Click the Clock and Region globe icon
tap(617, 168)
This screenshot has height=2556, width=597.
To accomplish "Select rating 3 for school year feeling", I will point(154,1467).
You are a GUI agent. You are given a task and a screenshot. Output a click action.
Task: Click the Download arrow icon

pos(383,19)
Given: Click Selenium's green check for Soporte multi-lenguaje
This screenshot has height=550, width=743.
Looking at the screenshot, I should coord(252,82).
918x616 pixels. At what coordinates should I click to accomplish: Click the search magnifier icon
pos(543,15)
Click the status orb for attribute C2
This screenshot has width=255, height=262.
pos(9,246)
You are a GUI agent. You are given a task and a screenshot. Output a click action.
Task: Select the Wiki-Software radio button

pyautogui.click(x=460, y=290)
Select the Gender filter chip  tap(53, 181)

^^^^^^^^^^^^^^^^

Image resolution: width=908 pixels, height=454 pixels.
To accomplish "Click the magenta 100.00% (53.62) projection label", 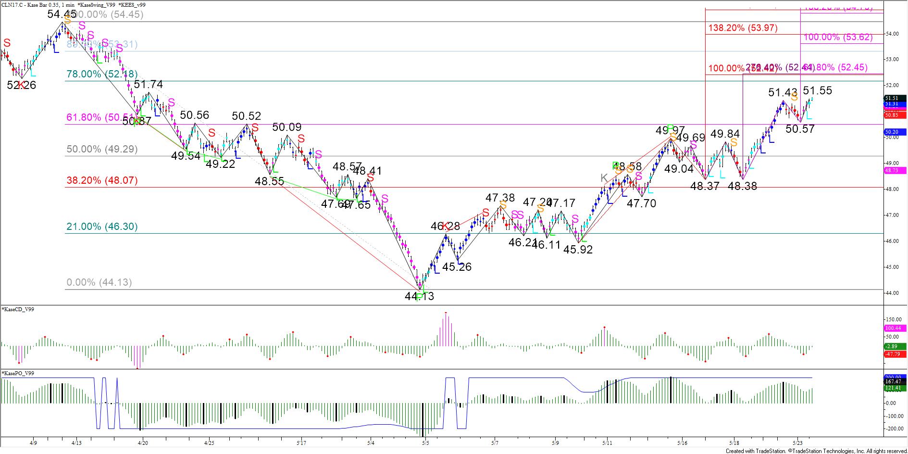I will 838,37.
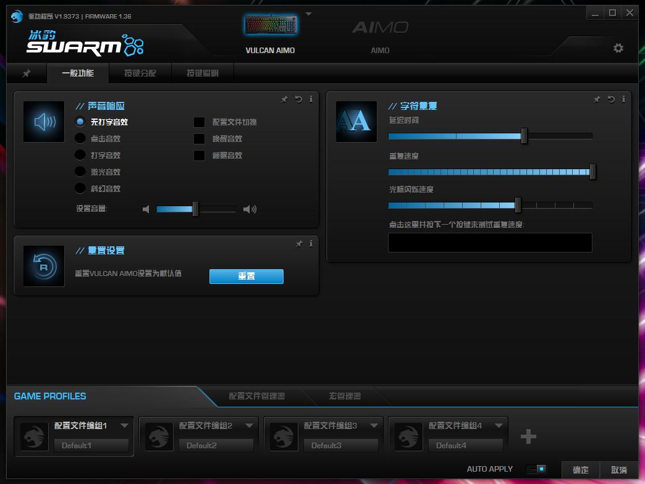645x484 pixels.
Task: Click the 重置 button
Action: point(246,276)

^^^^^^^^^^^^^^^^

**EXERCISE INSTRUCTIONS**
Set down, exactly as they appear above, all lines from the one that has "Click the Clock and Region globe icon" down to the one that has "Select the Gender", including those two and no others.

**RESPONSE AREA**
Click the Clock and Region globe icon
tap(617, 168)
This screenshot has height=2556, width=597.
To accomplish "Select rating 3 for school year feeling", I will point(154,1467).
You are a GUI agent. You are given a task and a screenshot. Output a click action.
Task: Click the Download arrow icon

pos(383,19)
Given: Click Selenium's green check for Soporte multi-lenguaje
This screenshot has height=550, width=743.
Looking at the screenshot, I should coord(252,82).
918x616 pixels. At what coordinates should I click to accomplish: Click the search magnifier icon
pos(543,15)
Click the status orb for attribute C2
This screenshot has width=255, height=262.
pos(9,246)
You are a GUI agent. You are given a task and a screenshot. Output a click action.
Task: Select the Wiki-Software radio button

pyautogui.click(x=460, y=290)
Select the Gender filter chip  tap(53, 181)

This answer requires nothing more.